Nursing considerations
Assessment
• History: Infections; kidney or liver disease, hypothyroidism, ulcerative colitis,
diverticulitis, active or latent peptic ulcer, inflammatory bowel disease, CHF,
hypertension, thromboembolic disorders, osteoporosis, seizure disorders, diabetes
mellitus; pregnancy; lactation
• Physical: Weight, T, reflexes and grip strength, affect and orientation, P, BP,
peripheral perfusion prominence of superficial veins, R and adventitious sounds,
serum electrolytes, blood glucose

Interventions
• Use caution with the 24-mg tablets marketed as Medrol; these contain tartrazine,
which may cause allergic reactions, especially in people who are allergic to
aspirin.
• Give daily dose before 9 AM to mimic normal peak corticosteroid blood levels.

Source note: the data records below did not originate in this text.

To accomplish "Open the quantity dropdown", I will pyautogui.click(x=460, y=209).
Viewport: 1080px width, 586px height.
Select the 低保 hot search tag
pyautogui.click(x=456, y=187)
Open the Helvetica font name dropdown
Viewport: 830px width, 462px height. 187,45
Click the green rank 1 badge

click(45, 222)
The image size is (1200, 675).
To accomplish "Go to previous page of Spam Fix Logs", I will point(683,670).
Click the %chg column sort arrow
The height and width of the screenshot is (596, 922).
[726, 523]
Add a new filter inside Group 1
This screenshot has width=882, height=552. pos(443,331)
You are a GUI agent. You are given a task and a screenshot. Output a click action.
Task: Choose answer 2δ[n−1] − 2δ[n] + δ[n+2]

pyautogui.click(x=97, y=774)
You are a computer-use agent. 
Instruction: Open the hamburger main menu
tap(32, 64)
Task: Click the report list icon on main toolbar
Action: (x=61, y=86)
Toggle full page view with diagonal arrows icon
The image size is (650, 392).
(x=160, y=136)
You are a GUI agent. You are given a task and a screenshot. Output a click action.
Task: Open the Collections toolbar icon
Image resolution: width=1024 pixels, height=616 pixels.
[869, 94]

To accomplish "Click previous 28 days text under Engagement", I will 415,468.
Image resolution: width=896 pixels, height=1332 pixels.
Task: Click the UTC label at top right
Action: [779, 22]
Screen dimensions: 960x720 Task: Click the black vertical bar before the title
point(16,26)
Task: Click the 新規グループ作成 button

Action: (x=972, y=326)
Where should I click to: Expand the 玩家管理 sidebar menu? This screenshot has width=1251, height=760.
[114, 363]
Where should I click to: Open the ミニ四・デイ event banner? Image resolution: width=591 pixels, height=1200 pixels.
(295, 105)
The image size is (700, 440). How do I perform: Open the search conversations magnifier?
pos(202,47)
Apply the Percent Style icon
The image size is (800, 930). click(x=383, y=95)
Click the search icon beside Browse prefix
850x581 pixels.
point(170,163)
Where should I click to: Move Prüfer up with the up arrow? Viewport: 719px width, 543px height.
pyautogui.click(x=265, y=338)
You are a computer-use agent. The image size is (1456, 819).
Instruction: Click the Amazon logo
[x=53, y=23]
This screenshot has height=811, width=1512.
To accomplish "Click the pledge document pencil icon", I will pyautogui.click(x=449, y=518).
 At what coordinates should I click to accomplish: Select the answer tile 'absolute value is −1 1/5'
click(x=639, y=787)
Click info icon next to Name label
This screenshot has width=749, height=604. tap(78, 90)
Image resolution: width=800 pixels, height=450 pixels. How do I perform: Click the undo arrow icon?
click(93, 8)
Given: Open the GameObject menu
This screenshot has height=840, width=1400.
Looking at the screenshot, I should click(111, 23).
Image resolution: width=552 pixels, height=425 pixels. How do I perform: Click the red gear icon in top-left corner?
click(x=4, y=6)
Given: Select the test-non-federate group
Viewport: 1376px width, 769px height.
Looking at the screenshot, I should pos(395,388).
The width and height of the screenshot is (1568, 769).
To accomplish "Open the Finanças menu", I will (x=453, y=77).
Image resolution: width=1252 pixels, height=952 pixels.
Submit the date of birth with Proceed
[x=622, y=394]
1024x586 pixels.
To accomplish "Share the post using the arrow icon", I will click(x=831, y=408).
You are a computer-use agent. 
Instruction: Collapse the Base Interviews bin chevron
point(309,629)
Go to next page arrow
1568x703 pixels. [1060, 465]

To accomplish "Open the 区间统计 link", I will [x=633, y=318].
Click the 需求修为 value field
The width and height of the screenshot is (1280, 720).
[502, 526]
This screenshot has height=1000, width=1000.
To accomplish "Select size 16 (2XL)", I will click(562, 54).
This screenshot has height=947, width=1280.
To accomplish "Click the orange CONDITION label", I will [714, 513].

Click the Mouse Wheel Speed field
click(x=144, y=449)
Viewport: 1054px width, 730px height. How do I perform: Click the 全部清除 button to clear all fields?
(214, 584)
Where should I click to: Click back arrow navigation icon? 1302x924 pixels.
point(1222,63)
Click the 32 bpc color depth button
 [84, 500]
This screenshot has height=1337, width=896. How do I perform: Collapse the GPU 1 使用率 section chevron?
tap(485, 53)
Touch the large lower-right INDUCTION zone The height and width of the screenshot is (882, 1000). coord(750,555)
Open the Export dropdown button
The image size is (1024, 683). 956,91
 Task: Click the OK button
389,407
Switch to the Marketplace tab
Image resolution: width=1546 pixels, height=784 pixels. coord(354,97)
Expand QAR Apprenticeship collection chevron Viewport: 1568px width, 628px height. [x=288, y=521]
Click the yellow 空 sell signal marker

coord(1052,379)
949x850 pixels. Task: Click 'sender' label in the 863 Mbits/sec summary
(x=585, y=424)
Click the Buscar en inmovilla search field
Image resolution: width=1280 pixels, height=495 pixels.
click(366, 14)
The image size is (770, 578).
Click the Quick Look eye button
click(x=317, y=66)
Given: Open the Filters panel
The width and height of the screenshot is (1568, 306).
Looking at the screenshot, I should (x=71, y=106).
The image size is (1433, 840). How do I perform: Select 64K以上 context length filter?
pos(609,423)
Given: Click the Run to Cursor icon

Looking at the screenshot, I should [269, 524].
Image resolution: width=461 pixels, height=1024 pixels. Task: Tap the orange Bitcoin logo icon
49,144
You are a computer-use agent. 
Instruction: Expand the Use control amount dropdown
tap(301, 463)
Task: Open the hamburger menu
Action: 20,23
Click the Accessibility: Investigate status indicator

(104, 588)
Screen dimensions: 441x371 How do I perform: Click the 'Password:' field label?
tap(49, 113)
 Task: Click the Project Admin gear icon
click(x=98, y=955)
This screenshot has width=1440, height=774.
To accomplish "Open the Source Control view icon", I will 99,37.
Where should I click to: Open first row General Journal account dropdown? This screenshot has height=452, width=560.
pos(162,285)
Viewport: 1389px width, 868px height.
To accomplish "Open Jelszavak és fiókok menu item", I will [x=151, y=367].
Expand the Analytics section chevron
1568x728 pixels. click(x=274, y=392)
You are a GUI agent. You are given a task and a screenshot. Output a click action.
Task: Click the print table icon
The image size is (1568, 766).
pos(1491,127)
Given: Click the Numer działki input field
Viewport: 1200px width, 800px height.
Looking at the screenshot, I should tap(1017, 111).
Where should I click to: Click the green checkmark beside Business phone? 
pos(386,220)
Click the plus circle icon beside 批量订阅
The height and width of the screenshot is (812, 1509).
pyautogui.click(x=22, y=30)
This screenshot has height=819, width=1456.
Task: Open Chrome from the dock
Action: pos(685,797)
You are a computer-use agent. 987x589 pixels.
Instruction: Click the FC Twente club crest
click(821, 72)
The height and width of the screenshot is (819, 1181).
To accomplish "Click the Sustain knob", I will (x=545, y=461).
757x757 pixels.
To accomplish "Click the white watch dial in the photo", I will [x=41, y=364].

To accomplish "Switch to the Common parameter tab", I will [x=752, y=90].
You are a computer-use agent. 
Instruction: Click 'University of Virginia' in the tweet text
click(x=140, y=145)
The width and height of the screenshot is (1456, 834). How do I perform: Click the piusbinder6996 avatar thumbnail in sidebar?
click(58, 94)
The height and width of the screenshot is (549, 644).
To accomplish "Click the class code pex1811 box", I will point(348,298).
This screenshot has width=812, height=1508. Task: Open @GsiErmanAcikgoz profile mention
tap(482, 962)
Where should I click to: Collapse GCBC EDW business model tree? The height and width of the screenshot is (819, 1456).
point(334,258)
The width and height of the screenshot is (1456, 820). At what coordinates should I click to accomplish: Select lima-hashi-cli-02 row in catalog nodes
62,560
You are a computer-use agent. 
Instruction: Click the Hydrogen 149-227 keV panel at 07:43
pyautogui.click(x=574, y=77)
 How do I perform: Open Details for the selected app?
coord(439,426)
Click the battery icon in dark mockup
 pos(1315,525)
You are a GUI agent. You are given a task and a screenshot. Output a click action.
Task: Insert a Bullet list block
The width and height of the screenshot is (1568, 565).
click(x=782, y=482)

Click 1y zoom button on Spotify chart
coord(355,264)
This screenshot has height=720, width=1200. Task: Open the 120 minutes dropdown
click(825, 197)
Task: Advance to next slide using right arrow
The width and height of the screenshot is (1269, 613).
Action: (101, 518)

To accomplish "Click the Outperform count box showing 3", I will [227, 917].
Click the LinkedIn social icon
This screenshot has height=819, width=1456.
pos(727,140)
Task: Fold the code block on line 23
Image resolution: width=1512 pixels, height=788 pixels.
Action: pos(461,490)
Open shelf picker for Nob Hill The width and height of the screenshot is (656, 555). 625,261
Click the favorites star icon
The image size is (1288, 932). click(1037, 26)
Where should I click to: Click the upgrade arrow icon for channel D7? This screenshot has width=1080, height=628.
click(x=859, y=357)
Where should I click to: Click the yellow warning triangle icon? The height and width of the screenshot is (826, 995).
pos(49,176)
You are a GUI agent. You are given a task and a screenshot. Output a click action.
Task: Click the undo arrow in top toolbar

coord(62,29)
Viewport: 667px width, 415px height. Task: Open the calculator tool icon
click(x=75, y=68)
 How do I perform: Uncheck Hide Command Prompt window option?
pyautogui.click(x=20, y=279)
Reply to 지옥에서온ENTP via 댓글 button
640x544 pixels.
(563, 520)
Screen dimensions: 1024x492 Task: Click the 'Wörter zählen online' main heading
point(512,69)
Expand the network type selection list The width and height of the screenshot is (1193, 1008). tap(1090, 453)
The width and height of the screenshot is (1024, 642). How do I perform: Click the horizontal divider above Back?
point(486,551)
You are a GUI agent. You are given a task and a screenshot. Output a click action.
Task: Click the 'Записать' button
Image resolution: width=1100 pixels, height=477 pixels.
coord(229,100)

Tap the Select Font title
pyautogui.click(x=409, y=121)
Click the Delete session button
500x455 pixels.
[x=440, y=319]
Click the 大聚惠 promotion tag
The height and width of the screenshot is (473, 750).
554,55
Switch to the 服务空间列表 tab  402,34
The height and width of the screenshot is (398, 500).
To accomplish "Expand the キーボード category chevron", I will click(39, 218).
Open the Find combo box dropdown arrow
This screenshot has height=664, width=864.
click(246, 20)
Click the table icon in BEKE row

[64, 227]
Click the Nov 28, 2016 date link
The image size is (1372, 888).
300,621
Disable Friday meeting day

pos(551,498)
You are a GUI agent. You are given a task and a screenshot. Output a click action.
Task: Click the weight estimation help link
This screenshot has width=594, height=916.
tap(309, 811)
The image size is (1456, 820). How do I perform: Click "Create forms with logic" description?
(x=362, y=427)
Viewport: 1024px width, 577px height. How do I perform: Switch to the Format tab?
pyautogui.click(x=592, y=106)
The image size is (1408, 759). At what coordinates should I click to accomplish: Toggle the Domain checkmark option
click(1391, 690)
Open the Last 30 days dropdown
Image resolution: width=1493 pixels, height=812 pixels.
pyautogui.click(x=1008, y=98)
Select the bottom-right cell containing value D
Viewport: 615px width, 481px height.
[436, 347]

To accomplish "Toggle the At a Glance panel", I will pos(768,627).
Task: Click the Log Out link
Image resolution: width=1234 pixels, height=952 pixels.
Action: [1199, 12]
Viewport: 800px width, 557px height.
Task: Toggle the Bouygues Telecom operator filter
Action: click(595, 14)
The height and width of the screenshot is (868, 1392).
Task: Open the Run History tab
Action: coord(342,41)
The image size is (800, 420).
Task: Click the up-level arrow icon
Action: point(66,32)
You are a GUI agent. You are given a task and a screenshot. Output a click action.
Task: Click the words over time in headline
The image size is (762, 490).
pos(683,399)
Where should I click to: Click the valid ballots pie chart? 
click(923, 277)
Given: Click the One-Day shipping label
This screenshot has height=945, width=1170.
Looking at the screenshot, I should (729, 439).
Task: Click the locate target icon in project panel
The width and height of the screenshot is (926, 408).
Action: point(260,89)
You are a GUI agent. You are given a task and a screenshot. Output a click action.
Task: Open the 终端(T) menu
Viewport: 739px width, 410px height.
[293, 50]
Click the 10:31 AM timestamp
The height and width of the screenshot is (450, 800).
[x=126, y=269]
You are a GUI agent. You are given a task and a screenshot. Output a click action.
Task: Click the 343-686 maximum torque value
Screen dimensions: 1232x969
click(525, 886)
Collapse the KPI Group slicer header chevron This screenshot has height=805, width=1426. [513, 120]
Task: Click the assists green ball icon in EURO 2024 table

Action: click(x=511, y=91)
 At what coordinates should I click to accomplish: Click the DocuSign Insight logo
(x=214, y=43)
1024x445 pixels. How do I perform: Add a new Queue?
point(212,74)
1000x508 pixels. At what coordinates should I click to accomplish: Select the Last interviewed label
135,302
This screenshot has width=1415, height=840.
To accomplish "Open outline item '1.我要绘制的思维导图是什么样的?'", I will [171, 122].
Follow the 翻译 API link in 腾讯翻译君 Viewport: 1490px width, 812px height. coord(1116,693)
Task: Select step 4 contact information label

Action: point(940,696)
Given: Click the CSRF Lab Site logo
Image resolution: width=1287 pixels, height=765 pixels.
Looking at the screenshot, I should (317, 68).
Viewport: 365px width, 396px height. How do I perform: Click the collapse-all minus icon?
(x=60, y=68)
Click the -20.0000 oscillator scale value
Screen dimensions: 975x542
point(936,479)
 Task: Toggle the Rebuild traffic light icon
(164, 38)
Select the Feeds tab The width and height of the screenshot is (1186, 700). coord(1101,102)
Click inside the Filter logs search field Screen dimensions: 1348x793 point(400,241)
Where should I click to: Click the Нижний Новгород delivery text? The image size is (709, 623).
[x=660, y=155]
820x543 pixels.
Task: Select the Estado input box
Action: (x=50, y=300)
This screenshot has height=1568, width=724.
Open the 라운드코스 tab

• Increase dosage when patient is subject to stress.
• Taper doses when discontinuing high-dose or long-term therapy.
• Do not give live virus vaccines with immunosuppressive doses of corticosteroids.
Teaching points
• Do not to stop taking the oral drug without consulting your health care provider.
• Avoid exposure to infections.
• Report unusual weight gain, swelling of the extremities, muscle weakness, black
or tarry stools, fever, prolonged sore throat, colds or other infections, worsening
of disorder.

Adverse effects in Italic are most common; those in Bold are life-threatening.